- **What to produce**
Output the lines of the records below exactly, beginning at their first line and ending at the line with "Given: Select the column K header"; include no pictures.

(Stored data entries)

((

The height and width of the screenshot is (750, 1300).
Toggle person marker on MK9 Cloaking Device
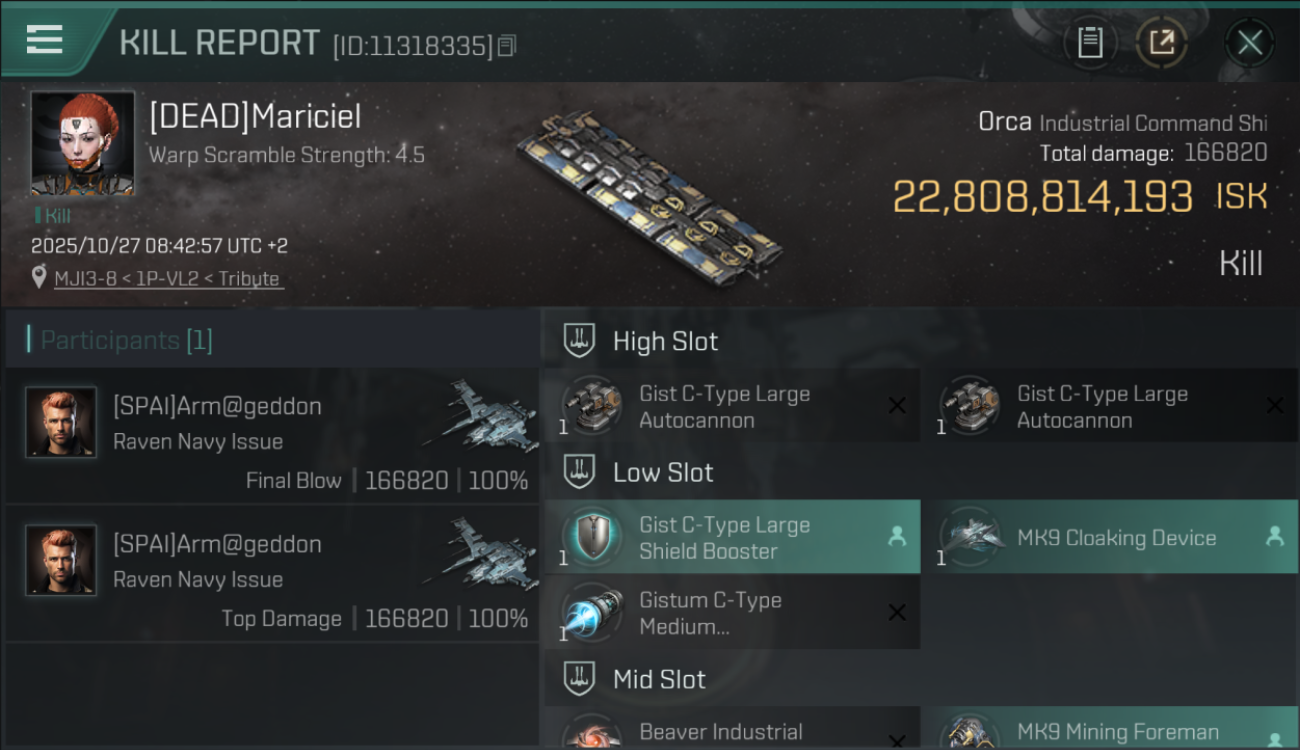coord(1275,537)
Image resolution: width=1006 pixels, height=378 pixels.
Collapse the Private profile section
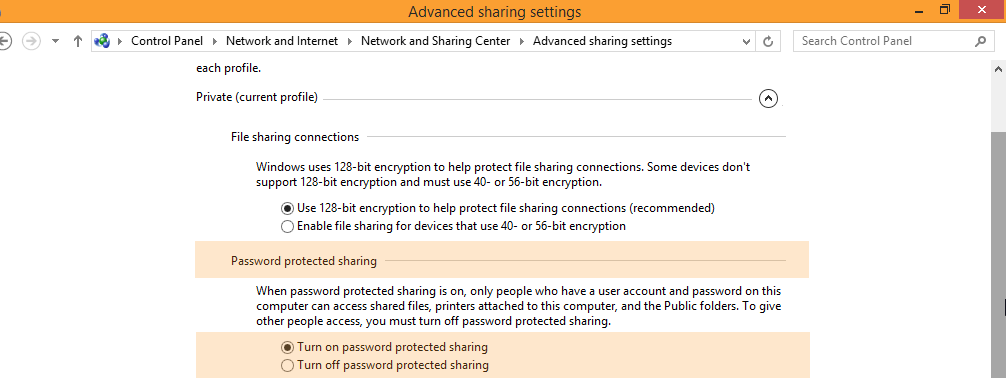pos(768,98)
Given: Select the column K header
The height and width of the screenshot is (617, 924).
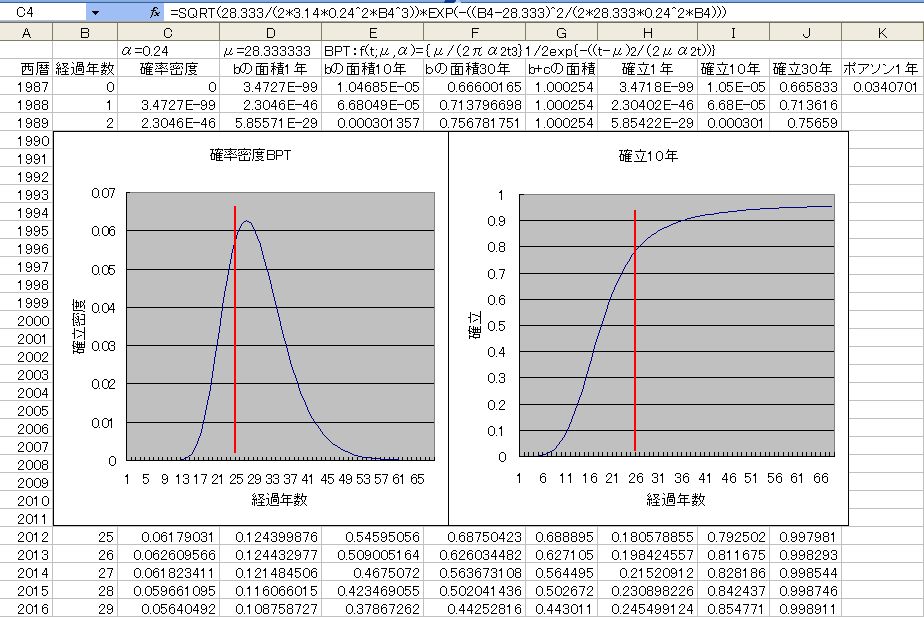Looking at the screenshot, I should pyautogui.click(x=881, y=33).
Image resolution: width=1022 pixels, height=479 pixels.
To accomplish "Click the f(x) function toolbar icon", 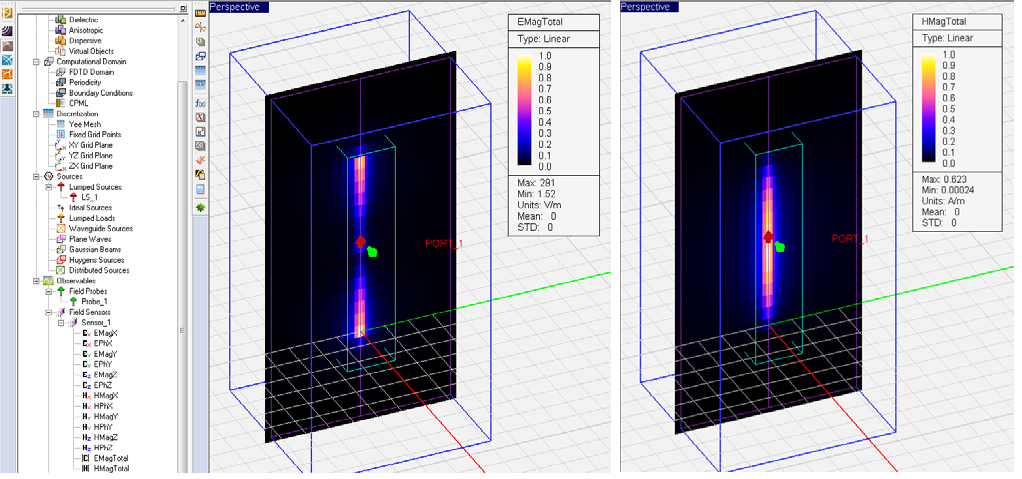I will 200,103.
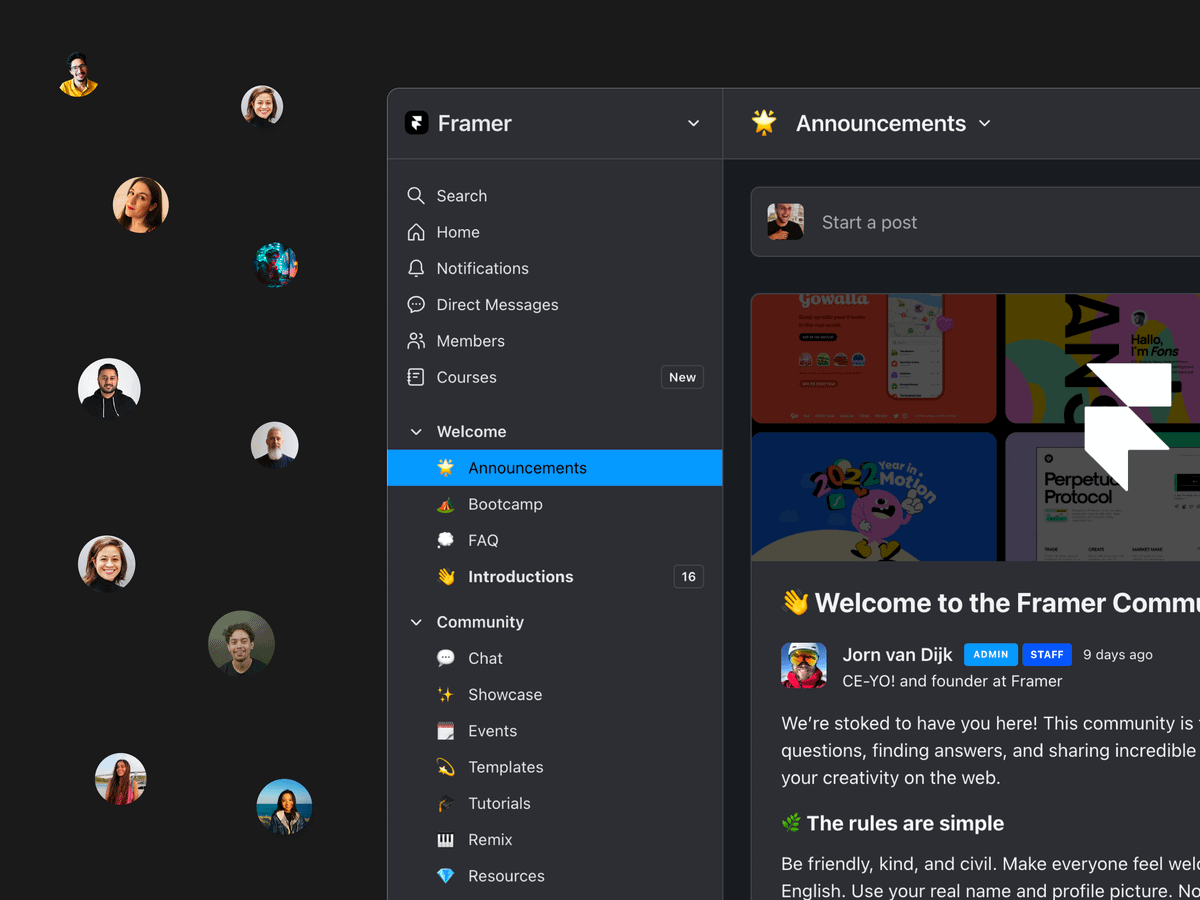
Task: Click the Remix piano keys icon
Action: 446,840
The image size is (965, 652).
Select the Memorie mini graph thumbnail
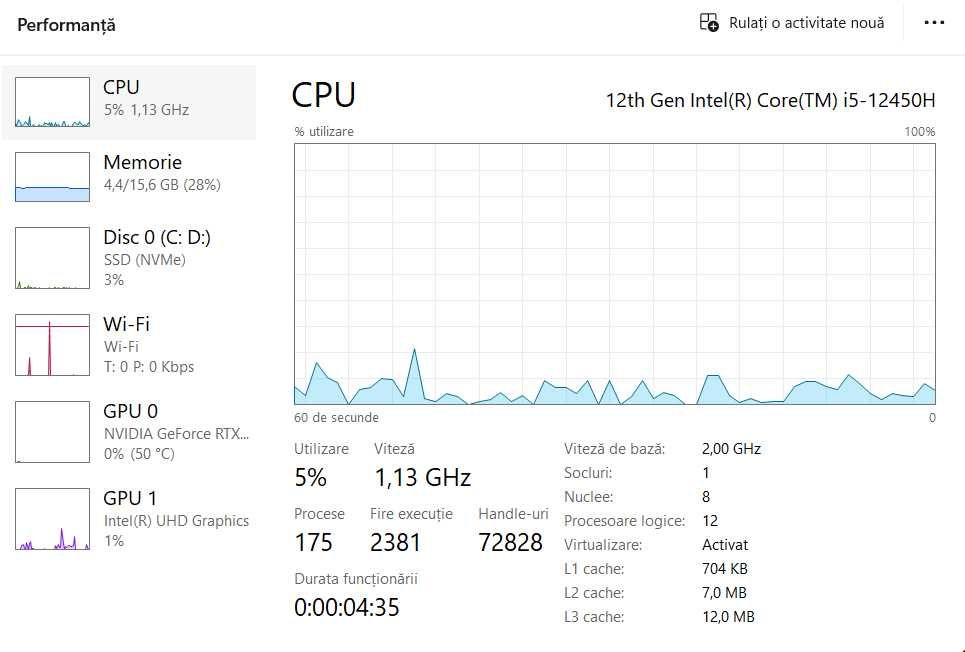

))

- **Answer section**
The height and width of the screenshot is (750, 1300).
Toggle person marker on MK9 Cloaking Device
coord(1275,537)
Image resolution: width=1006 pixels, height=378 pixels.
Collapse the Private profile section
pos(768,98)
Given: Select the column K header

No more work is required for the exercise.